The Changing Dynamic of the Restaurant Industry

The Internet, new technology, and Smartphone applications are changing the way restaurants market themselves to the new tech savvy consumer. One aspect, which I have already discusses in my previous blog was how consumers can write both positive and negative restaurant reviews via online websites. Customers have become hyper critical about food and spread their opinions openly on restaurant review websites such as Yelp, FourSquare, Google, and Urbanspoon.

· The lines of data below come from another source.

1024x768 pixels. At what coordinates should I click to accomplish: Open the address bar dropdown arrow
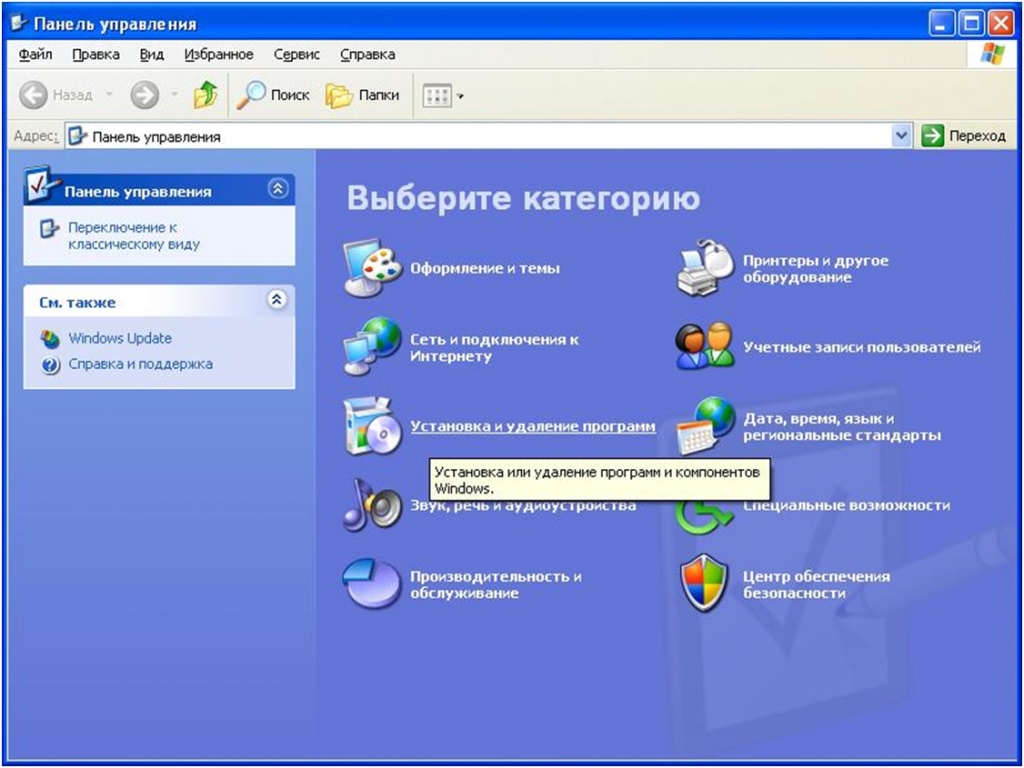(902, 136)
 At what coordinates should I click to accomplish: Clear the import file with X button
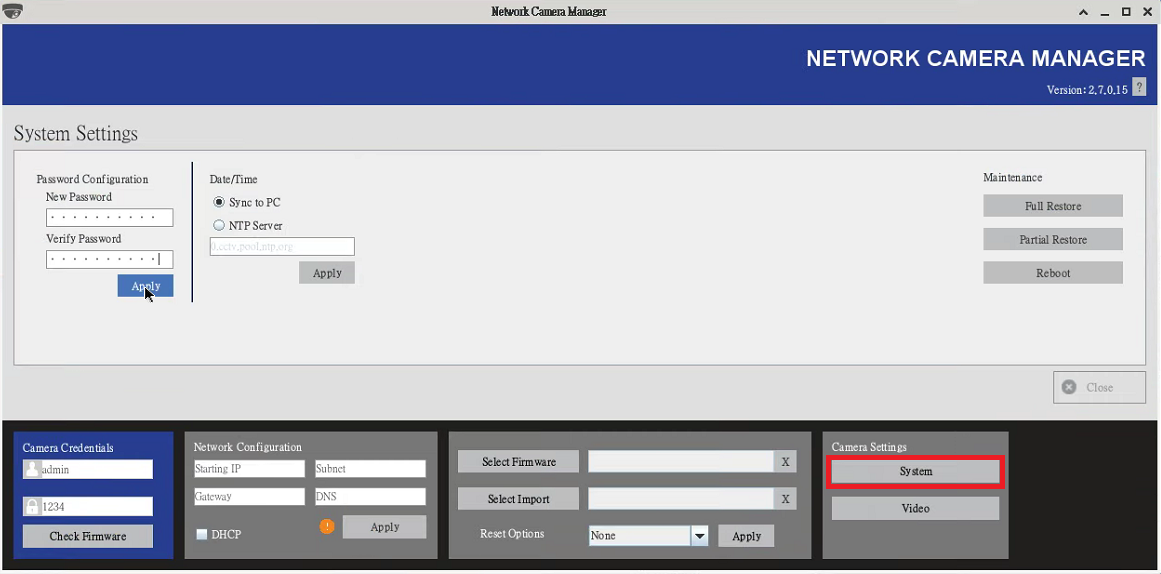coord(785,499)
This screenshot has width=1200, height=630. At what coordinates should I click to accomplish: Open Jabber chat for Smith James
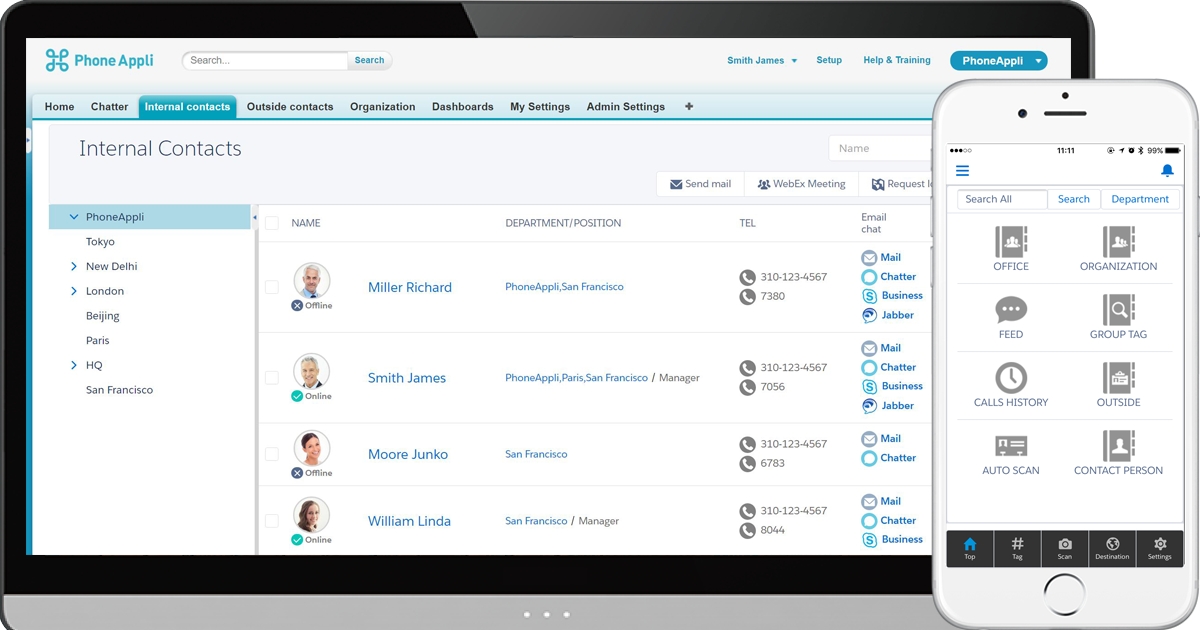[889, 405]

In an interview with recent Culinary Institute of America graduate and prospective restaurant owner, Levi Austin, he described the changes that will and already have taken place in the food industry due to technology. The recent grad predicts both negative and positive impacts on the food and restaurant industry.

One difficulty Austin has currently witnessed is that “new technology in restaurants creates new trends and shifts in behavior patterns for guests making it more or less difficult for managers to prepare accurate forecasts.” But, he believes once managers can predict accurate trends depicting demands, restaurants can become profitable by utilizing this same technology that might be currently causing them trouble.

It is extremely interesting to witness how deeply technology has infiltrated into every field, industry and profession. Levi explains that even while obtaining a degree in food management he must still take classes that incorporate technology. In his technology in the hospitality industry course he learned about the Smartphone application deemed Snapfiner. This application allows users to not only view menus right on their phones, but provides the Smartphone user the option to order take out without ever having to talk to another human being. Levi sees the benefits in an application such as this one, “This can limit the amount of time people spend in the restaurant itself, especially if they’ve already seen the most up to date menu, including daily specials. This reduces the table turn-time, essentially making restaurant have a higher capacity on busier nights.” A future where a restaurant is physically empty, yet bustling with business is now an imaginable future.

Another benefit of Snapfiner might be that it increases clarity of take-out orders. I personally have worked for a Chinese restaurant where I have answered phones and took orders for three years. Over the span of those three years, I have definitely had my fair share of miss understandings, mixed up orders, and dropped calls. I think the invention of an app such as Snapfinger, with possibly the exclusion of taking away minimum wage jobs for 16-year-olds, is very beneficial.

Another change that Levi foresees taking place is that “restaurants may try to shift towards a take-out or quick service style establishment”, opposed to our sit down and relax dynamic we are used to now.

It is no surprise that technology has and will change the world as we know it. Hopefully with the increase in competition between restaurants it will motivate chefs and managers towards more modern and current food trends. Increased competition theoretically should create higher standards and service for restaurants, which make the restaurant more profitable, and guests more satisfies.